Install and configure Enroot on all compute nodes of your cluster as per the Enroot Installation instructions for your platform. There may be additional per-user configuration that is required.

  1. Enroot utilizes the directory ${ENROOT_RUNTIME_PATH} (with default value ${XDG_RUNTIME_DIR}/enroot) for temporary files. Normally XDG_RUNTIME_DIR is provided by the login process, but Slurm and PBS do not provide this variable when launching jobs on compute nodes. When neither ENROOT_RUNTIME_PATH/XDG_RUNTIME_DIR is defined, Enroot attempts to create the directory /run/enroot for this purpose. This typically fails with a permission error for any non-root user. Select one of the following alternatives to ensure that XDG_RUNTIME_DIR or ENROOT_RUNTIME_PATH is defined and points to a user-writable directory when Slurm/PBS jobs are launched on the cluster.

    • Have your HPC cluster administrator configure Slurm/PBS to provide XDG_RUNTIME_DIR, or

      change the default ENROOT_RUNTIME_PATH defined in /etc/enroot/enroot.conf on each node in your HPC cluster.

    • If using Slurm, provide an ENROOT_RUNTIME_PATH definition in task_container_defaults.environment_variables in master.yaml.

      task_container_defaults:
         environment_variables:
            - ENROOT_RUNTIME_PATH=/tmp/$(whoami)
      
    • If using Slurm, provide an ENROOT_RUNTIME_PATH definition in your experiment configuration.

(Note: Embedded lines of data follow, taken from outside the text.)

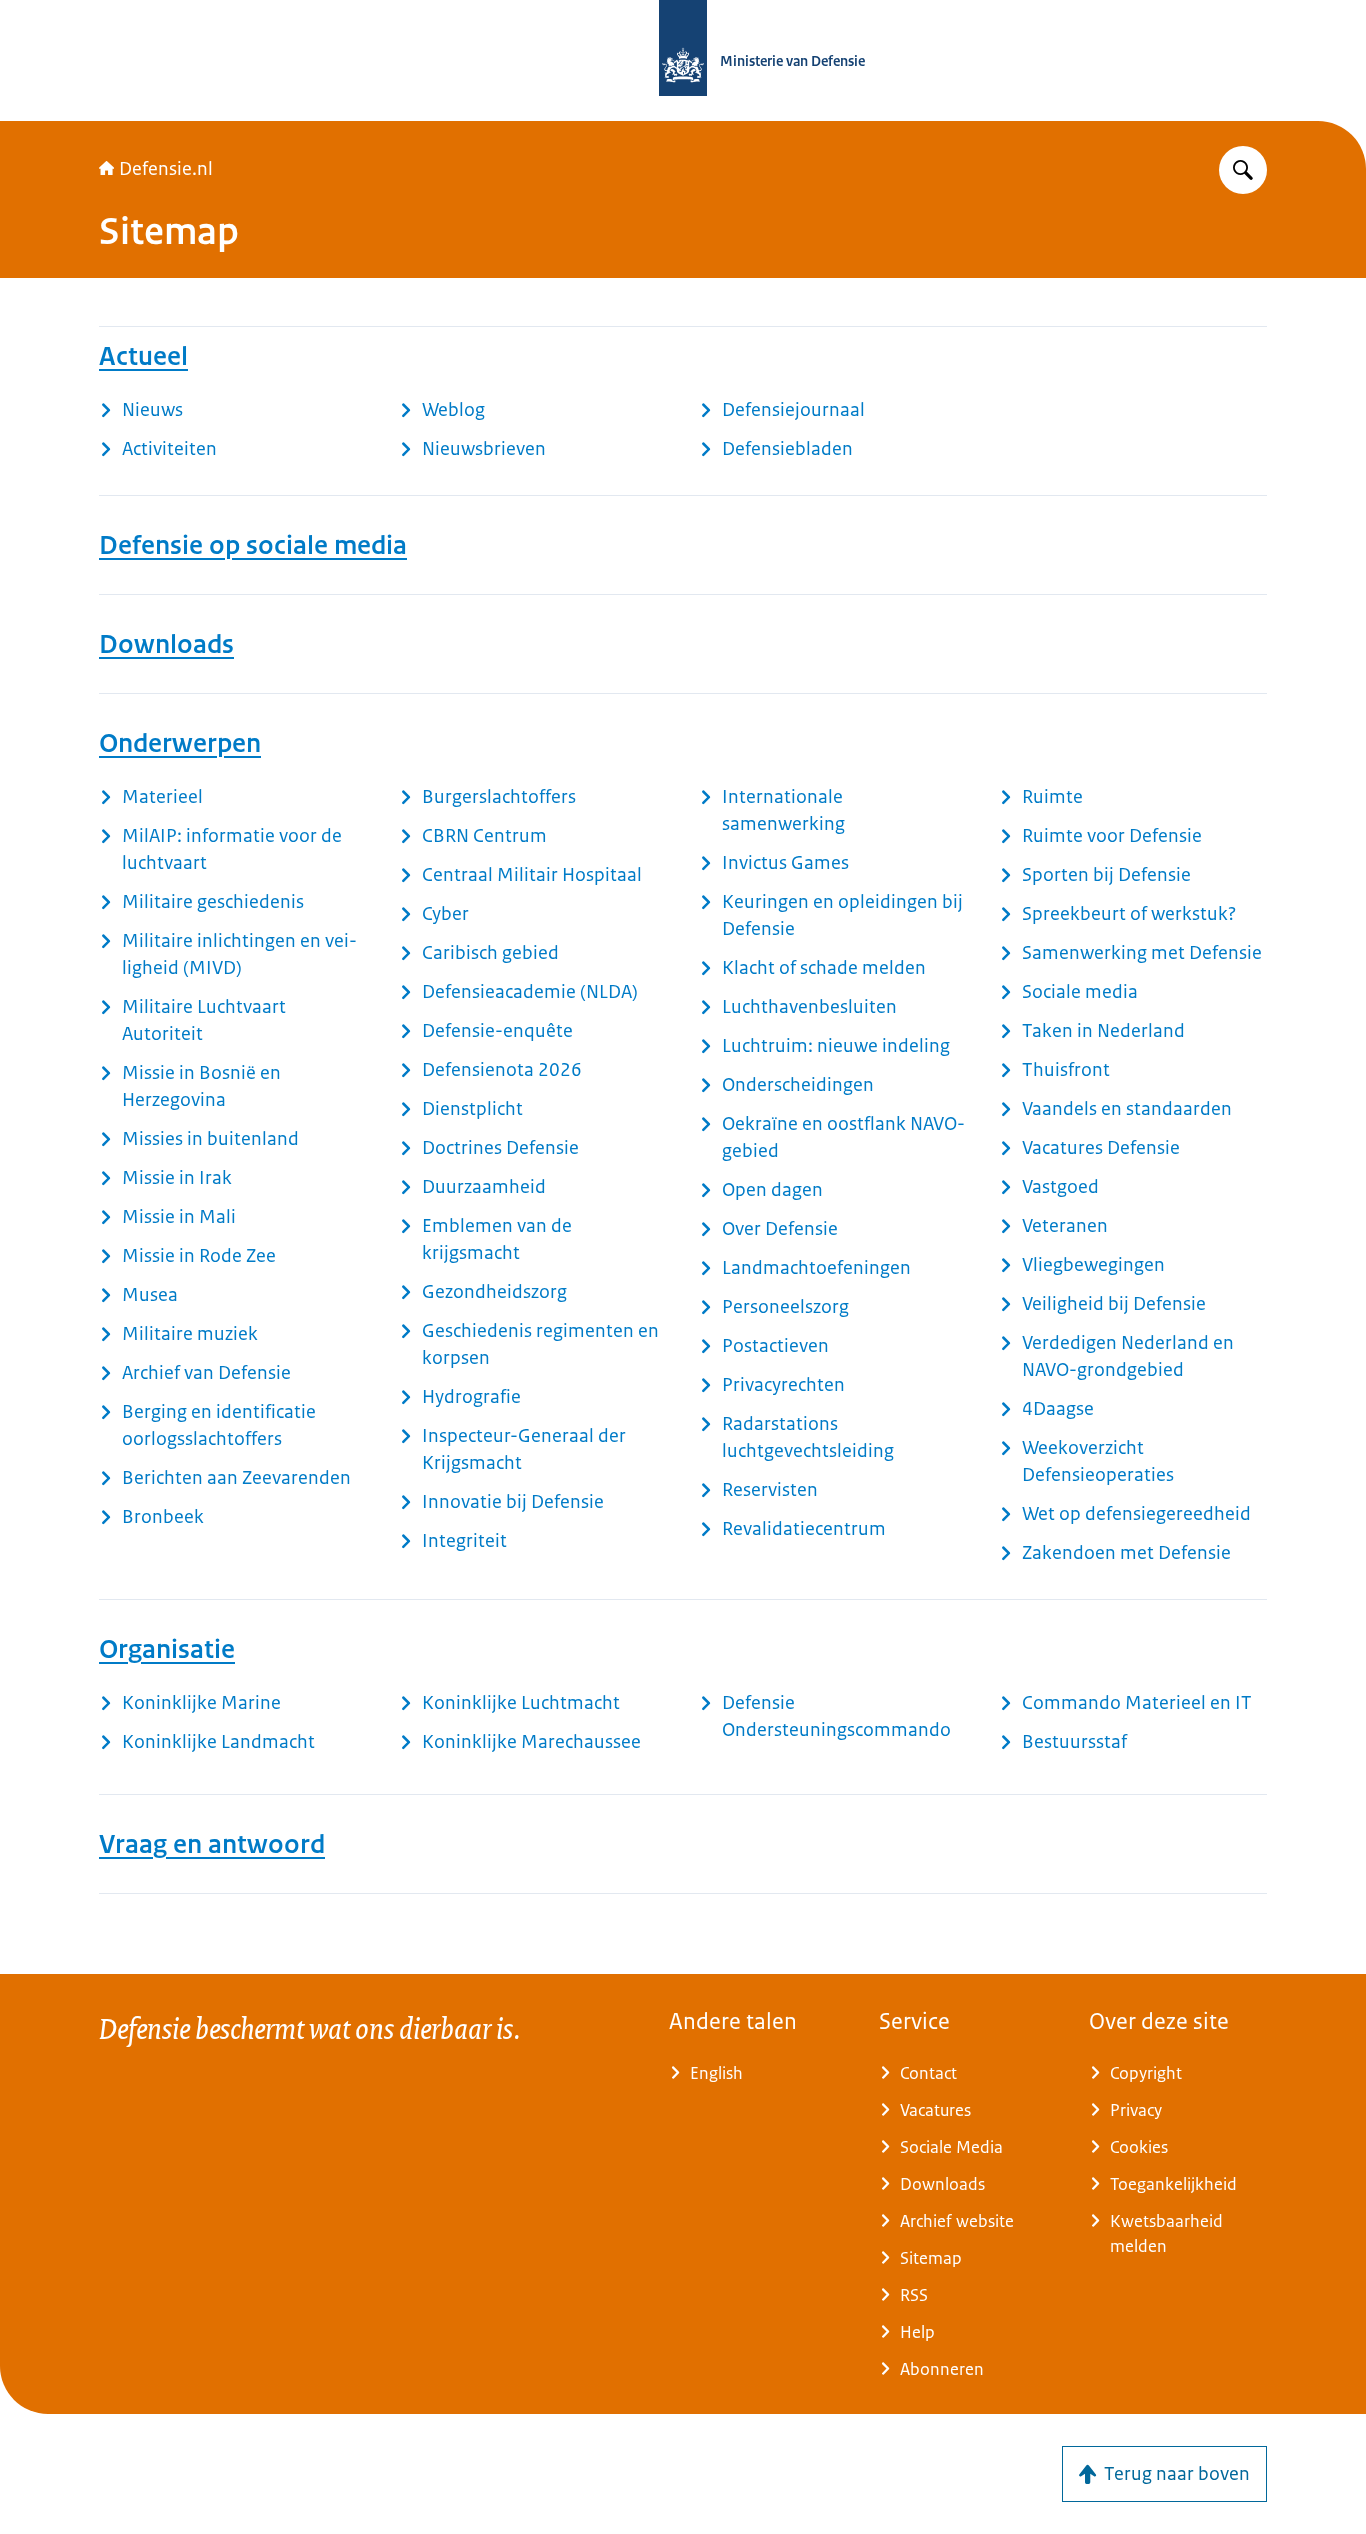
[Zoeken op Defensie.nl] (1243, 170)
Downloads (166, 644)
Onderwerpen (180, 743)
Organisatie (167, 1649)
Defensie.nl (166, 169)
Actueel (143, 356)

  2. Unlike Singularity or Podman, you must manually download the Docker image file to the local file system (enroot import) and then each user must create an Enroot container using that image (enroot create). When the HPC launcher generates the enroot command for a job, it automatically applies the same transformation to the name that Enroot does on import (/ and : characters are replaced with +) to enable Docker image references to match the associated Enroot container. The following shell commands will download and then create an Enroot container for the current user. If other users have read access to /shared/enroot/images, they need only perform the enroot create step to make the container available for their use.

    image=determinedai/environments:cuda-11.3-pytorch-1.12-tf-2.11-gpu-079eb6d
    cd /shared/enroot/images
    enroot import docker://$image
    enroot create /shared/enroot/images/${image//[\/:]/\+}.sqsh
    
  3. The Enroot container storage directory for the user ${ENROOT_CACHE_PATH} (which defaults to $HOME/.local/share/enroot) must be accessible on all compute nodes.

  4. A convenience script, /usr/bin/manage-enroot-cache, is provided by the HPC launcher installation to simplify the management of enroot images.